A verbatim restatement of the data, free of pictures, is what you should output.

> Materials provided
----
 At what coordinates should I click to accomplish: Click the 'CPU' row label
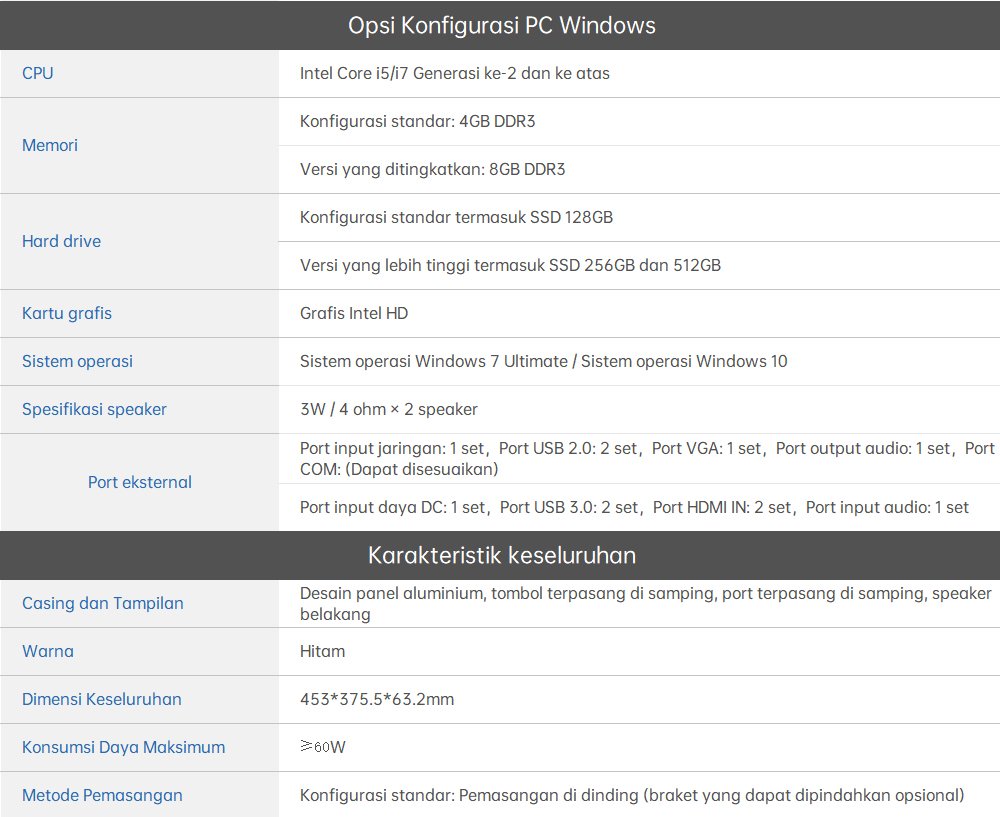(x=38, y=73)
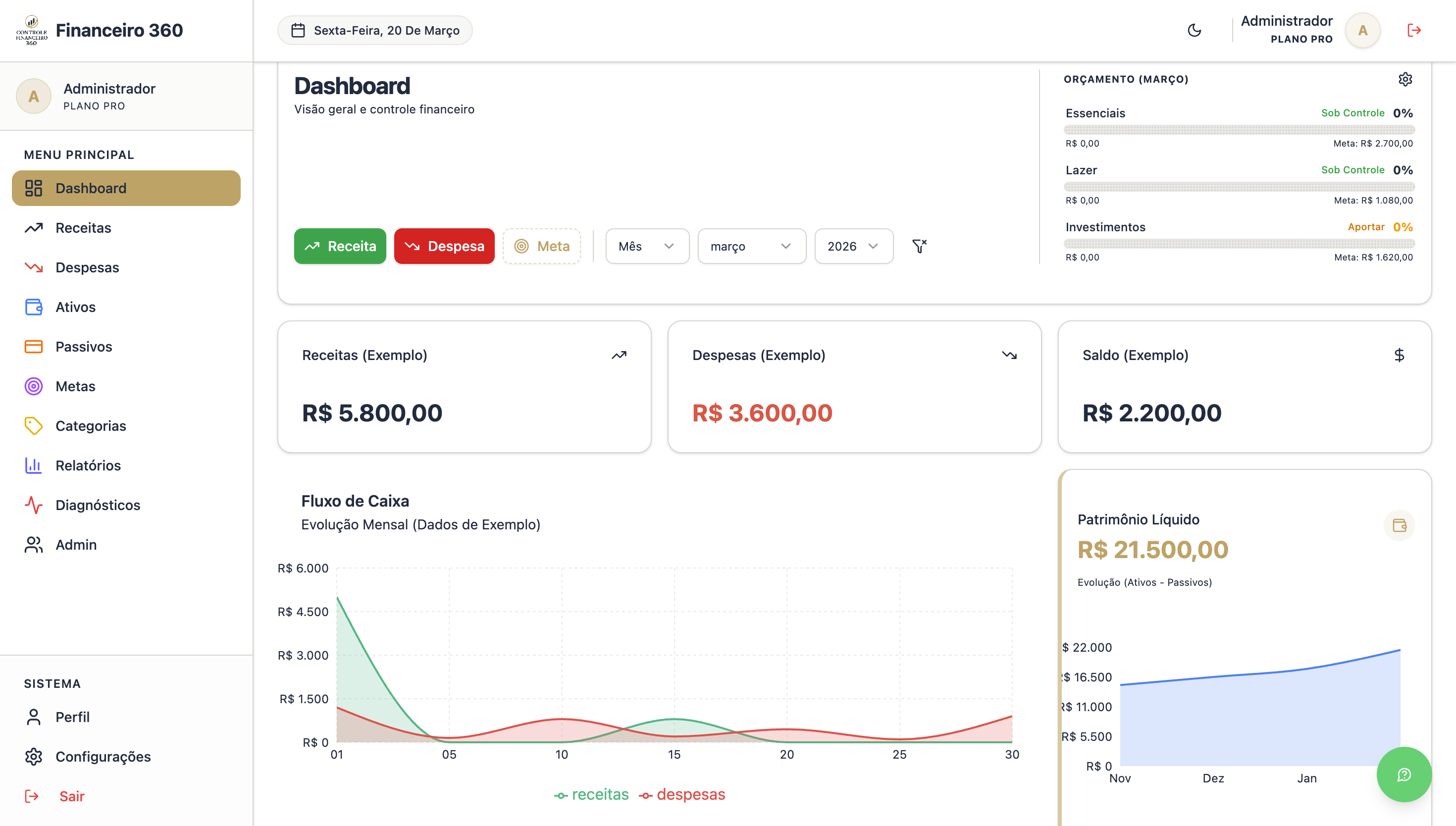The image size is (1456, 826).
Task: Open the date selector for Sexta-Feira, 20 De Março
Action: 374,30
----
> Answer to the exercise
 At what coordinates should I click to accomplish: Click the 'CPU' row label
(x=38, y=73)
The image size is (1456, 826).
Task: Open the date selector for Sexta-Feira, 20 De Março
Action: 374,30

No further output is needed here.